Supplied passage »
——
Wisconsin Governor Tony Evers and Republican legislative leaders met Friday, to try again for agreement on COVID-19 legislation. The meeting comes as state health officials announced another 83 deaths Thursday in Wisconsin, due to the coronavirus.

The discussion also takes place as more people officially listed as recovered from COVID are warning about its dangers.

The 83 new deaths bring Wisconsin's total to nearly 2,900.  The roughly 6,600 confirmed new cases announced Thursday raise the state total to almost 339,000.  

A state website says 77% of people infected recover. But that doesn't mean they forget what they went through. 

Marquette University employee Tim Cigelske said during a media call Thursday that he, his wife and their two children had COVID-19 earlier this month. Cigelske, a long-distance runner, says he doesn't know how they were infected. But, he remembers how he felt.

"Just two days after running 12 miles and feeling fine, I woke up and didn't know I could get out of bed," Cigelske said. "My body weighed 1,000 pounds. My eyes felt like someone was pushing them into my sockets. My nose was on fire."

Cigelske says his wife had even worse symptoms. He says the couple is feeling better now.

"But my wife still has lingering headaches, and I worry about any unknowns like blood clots, or the long-haul symptoms like exhaustion," Cigelske said. "And I have friends I really worry about, who are in the hospital and ICU."

Credit Chuck Quirmbach
Waukesha County Executive Paul Farrow speaks to the media on Nov. 17.

Cigelske is not the only one talking about COVID-19 experiences. Earlier this week, Waukesha County Executive Paul Farrow spoke about his family's bout with the virus in October.

“My wife lost her sense of taste and smell, like you hear. My son got the sniffles. He lost his sense of smell. But at 23, I don't think he ever really had it," Farrow said. "Me, it was fever. I had three days where my fever was about 102.5 [degrees.] Then, I had the week of fatigue afterwards."
——
Exercise directions »
From the Wisconsin COVID-19 article, copy word for word the passage between "Marquette University employee" and "feeling better now.", inclusive.
——
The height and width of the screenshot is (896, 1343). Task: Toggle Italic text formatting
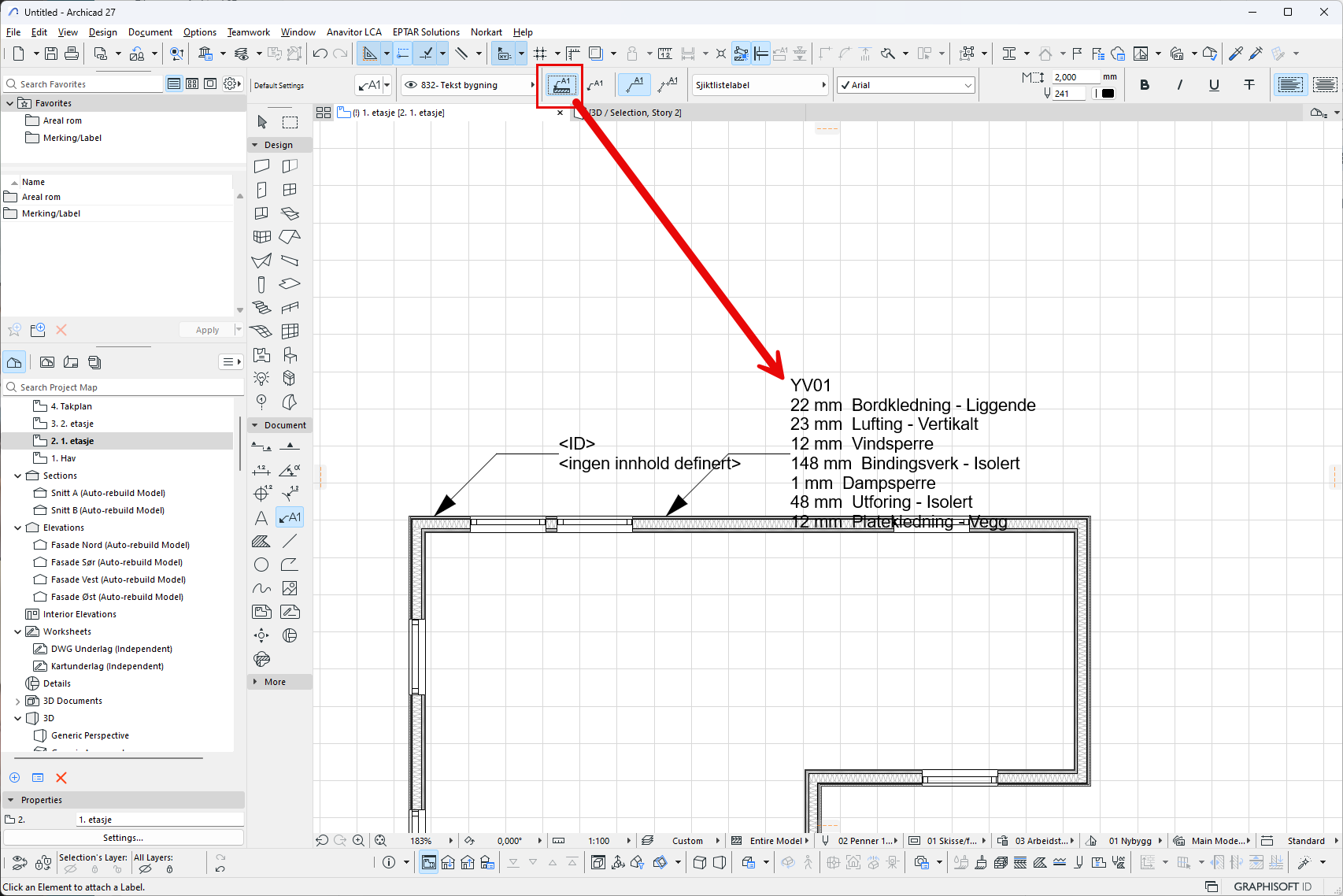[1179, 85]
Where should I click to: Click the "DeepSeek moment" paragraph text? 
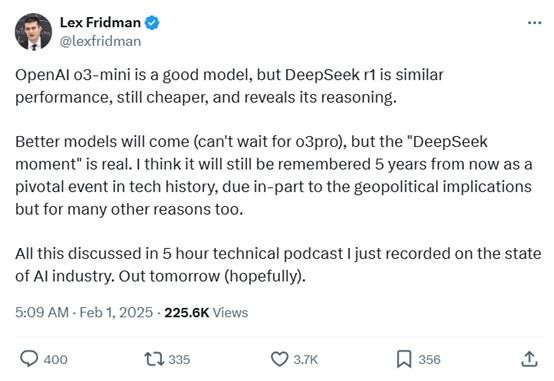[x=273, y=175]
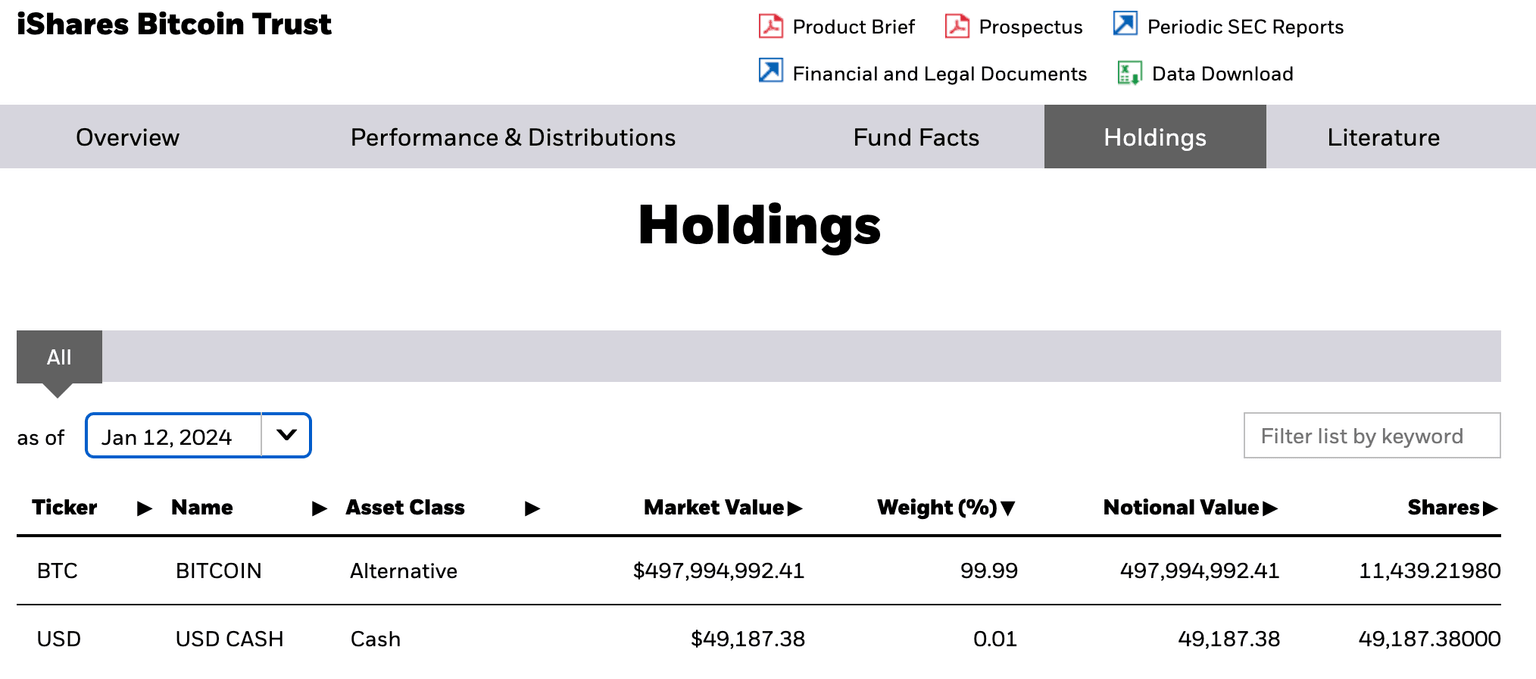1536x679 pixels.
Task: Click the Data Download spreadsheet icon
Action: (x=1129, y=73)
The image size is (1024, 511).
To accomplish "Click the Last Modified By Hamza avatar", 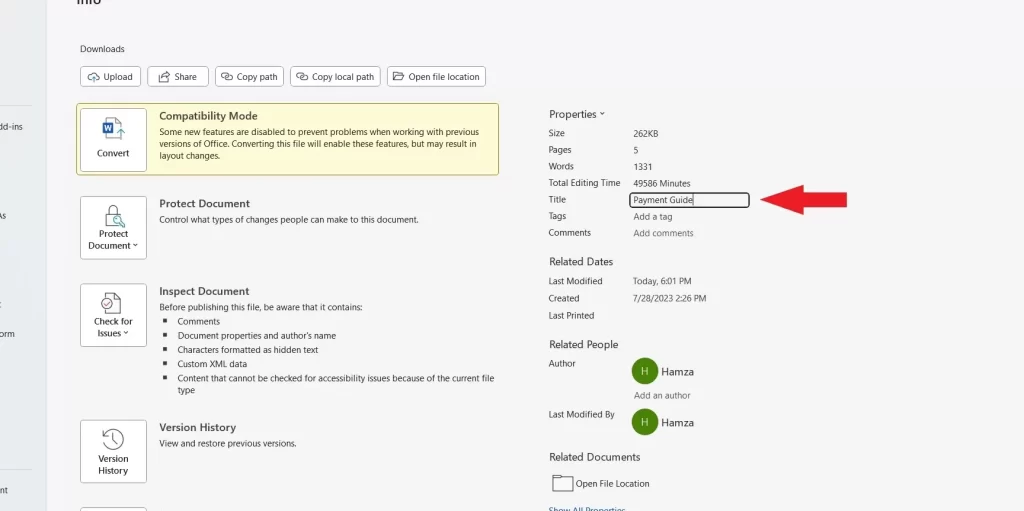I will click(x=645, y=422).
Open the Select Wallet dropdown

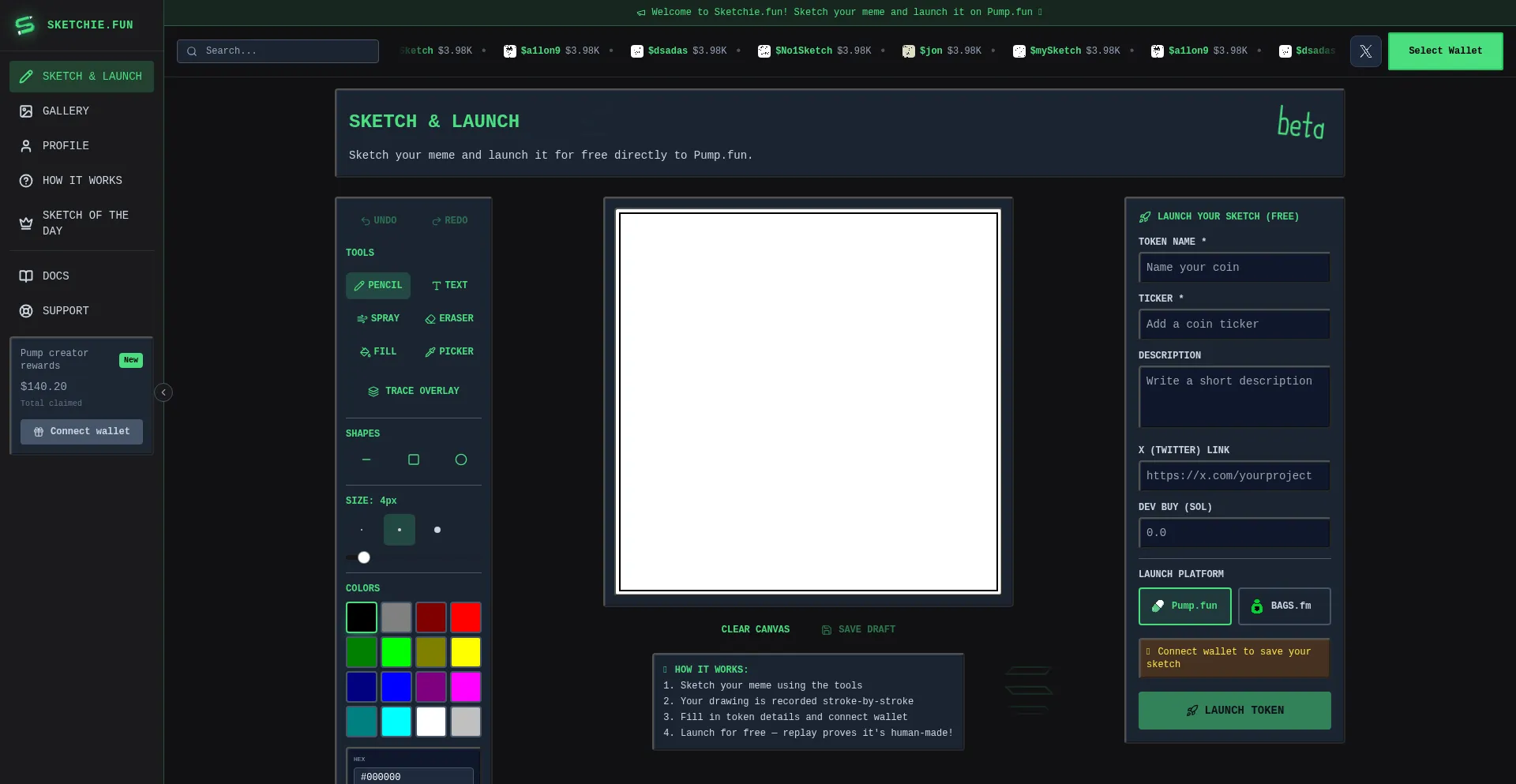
——
Answer »
Marquette University employee Tim Cigelske said during a media call Thursday that he, his wife and their two children had COVID-19 earlier this month. Cigelske, a long-distance runner, says he doesn't know how they were infected. But, he remembers how he felt.

"Just two days after running 12 miles and feeling fine, I woke up and didn't know I could get out of bed," Cigelske said. "My body weighed 1,000 pounds. My eyes felt like someone was pushing them into my sockets. My nose was on fire."

Cigelske says his wife had even worse symptoms. He says the couple is feeling better now.